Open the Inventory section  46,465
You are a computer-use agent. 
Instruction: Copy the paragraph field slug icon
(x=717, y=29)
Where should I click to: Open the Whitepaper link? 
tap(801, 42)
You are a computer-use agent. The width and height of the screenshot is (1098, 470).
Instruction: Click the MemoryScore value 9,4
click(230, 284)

-=-=-=-=-

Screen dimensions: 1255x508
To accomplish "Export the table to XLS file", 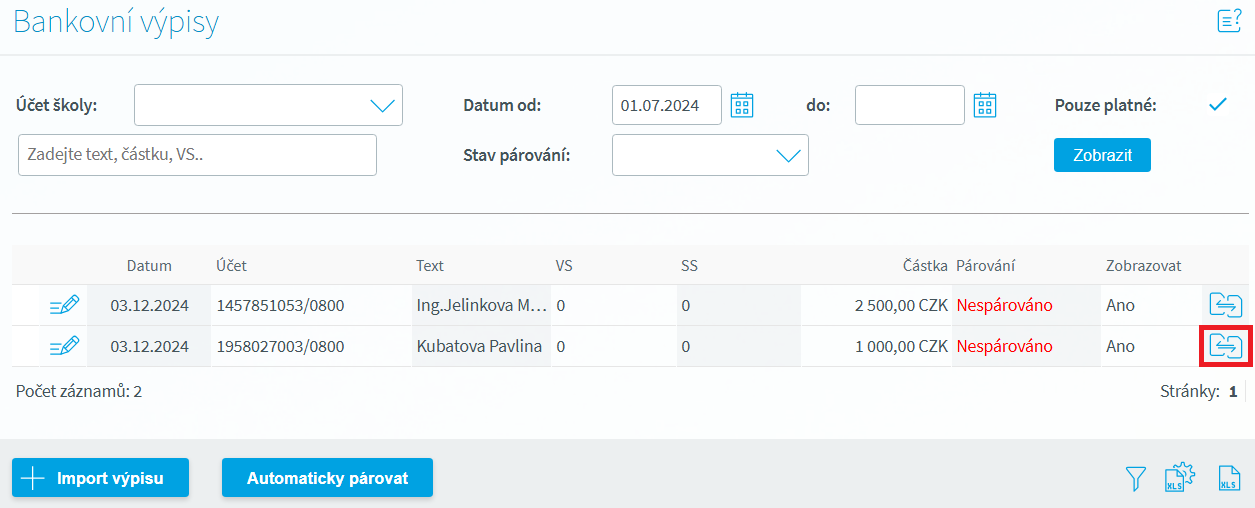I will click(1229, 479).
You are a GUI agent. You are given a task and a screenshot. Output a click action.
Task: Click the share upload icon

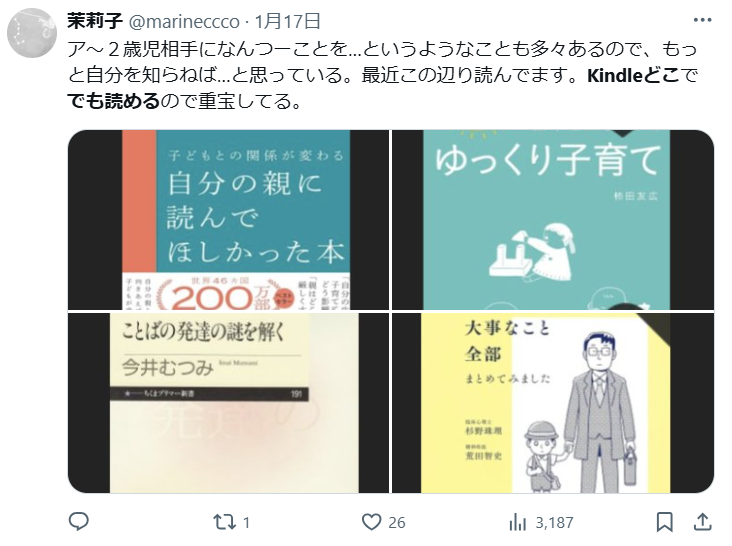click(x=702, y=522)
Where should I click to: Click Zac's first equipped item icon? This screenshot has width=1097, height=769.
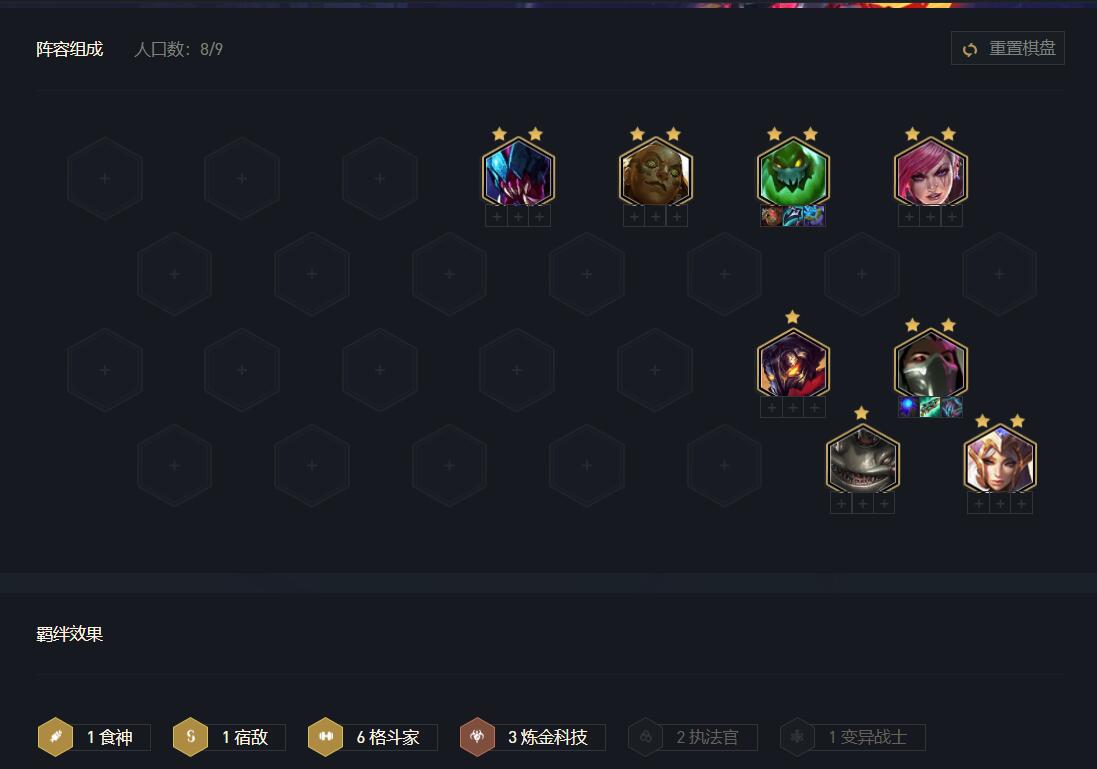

-=-=-=-=-

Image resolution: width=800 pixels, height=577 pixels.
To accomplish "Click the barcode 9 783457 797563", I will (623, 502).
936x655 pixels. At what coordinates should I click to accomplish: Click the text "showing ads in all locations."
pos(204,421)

-=-=-=-=-

→ The problem:
Search the entries above for the string "agent", and report each line where it occurs.

→ Solution to this exercise:
You are a computer-use agent. 
You are a computer-use agent. The width and height of the screenshot is (1098, 470).
You are a GUI agent. You are given a task and a screenshot. Output a click action.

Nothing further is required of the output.